With Australia about to mark International Women in Engineering Day on 23 June, it's an opportune time to discuss the ongoing issue of gender imbalance in technology and engineering, and how we should address the problem in a meaningful and sustainable way.
While gender-based employment quotas are often proposed as a solution to this imbalance, the answer lies much earlier: having more girls and women choosing to study technology and engineering.
The pipeline problem originates at school level, and it's been there for a long time.
When I was at school, a future career in technology never entered my head. Given IT was not that popular overall back then, that might have been understandable.
When my daughters were going through school things were very different, but for one of my girls who was interested in tech, she was the only one in her class.
Today only 25% of Australian year 12 girls study information technology, physics and engineering subjects. That feeds directly into university, with just 20% going on to enrol in engineering or technology degrees, lagging well behind other developed nations.
That means the talent pool for female candidates just isn't big enough.

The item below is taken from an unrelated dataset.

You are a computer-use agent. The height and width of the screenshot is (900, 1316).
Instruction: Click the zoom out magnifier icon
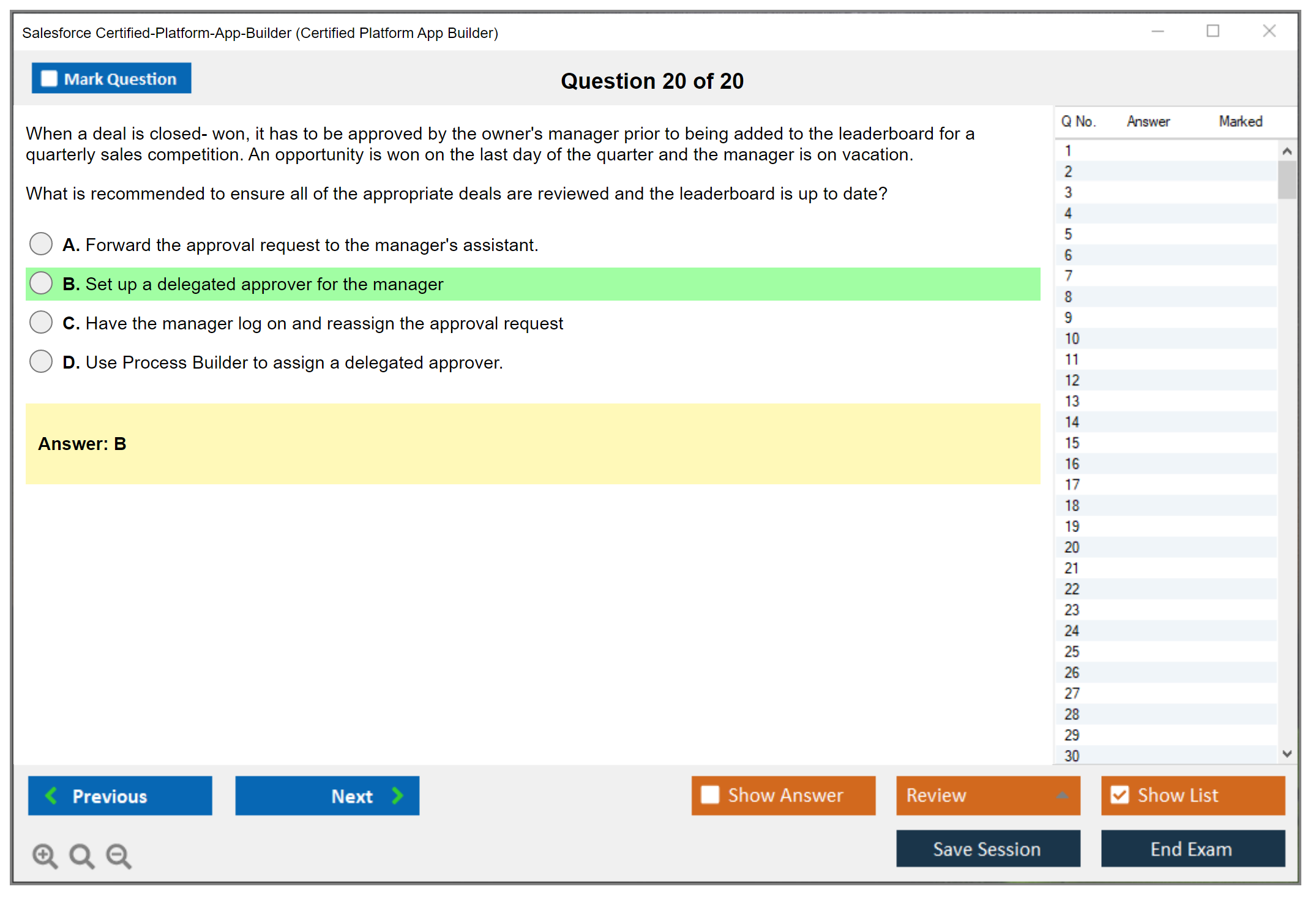tap(118, 855)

We experienced this last year when we were recruiting for our first cohort of graduates for mainframe training at our NextGen Academy in Perth.
And we are not an isolated case; that low proportion of female engineering and technology graduates translates directly into the broader workforce. In Highly Technical Occupations: The Leaky Pipeline, a 2025 report led by the Tech Council of Australia in partnership with Commonwealth Bank of Australia, researchers found that women make up just 20% of the highly technical employees in Australia (which has grown only 2% over five years), dropping to 16% after age 40.
Impact of female underrepresentation
You might ask, why is it important to fix this imbalance in the first place?
When women are underrepresented in technology and engineering, the effects are practical and national: fewer skills, less diversity of perspective and leadership representation, and lost economic opportunity.
A 2025 report by RMIT Online and Deloitte Access Economics found that increasing women's participation in technology careers could represent a $6.5 billion opportunity for Australian businesses. At the same time, women transitioning into tech can also benefit significantly, estimating they can earn $31,100 or 31% more on average annually, representing a $4.3 billion positive wage impact overall.
For me, my start in technology was almost accidental. On a gap year before planning to start a law degree, I was part of an intake for clerical staff at an insurance company.
In the initial aptitude testing, I was identified by the company's CTO as an ideal candidate to join the in-house mainframe academy. I was coding in Assembler by the end of it and I never looked back!
A collaborative effort needed
Despite an active career program at my school, my potential wasn't identified until after I'd left, and that's still one of the problems we have to solve today.
We have to focus on school-stage intervention, especially before year 11 and 12 subject selections. Girls need more exposure to engineering and technology careers, relatable role models, and a clear understanding of the breadth of these professions, and the opportunities that are available to them.
There have been numerous programs attempted in the past. While I was at IBM, I was involved with EX.I.T.E. (EXploring Interests in Technology and Engineering), a three-day bootcamp experience for girls from years 8-10, but there was no follow-up or next stage to the program, and I often wonder what happened to that cohort of students.
I know that there are many other programs around now that are doing a great job tackling early school intervention – but in isolation they aren't shifting the needle enough.
RMIT Online's CEO Nic Cola identified an "urgent need for greater collaboration between industry, educational institutions and government to accelerate upskilling efforts to attract women into tech."
As International Women in Engineering Day approaches, the question is not whether Australia can afford to invest in stronger female participation in technology and engineering. It is whether we can afford not to.
We need to combine our efforts – industry, academia and government working collaboratively – to close the gap. The challenge is too large, and the opportunity too significant, for us to tackle in isolation.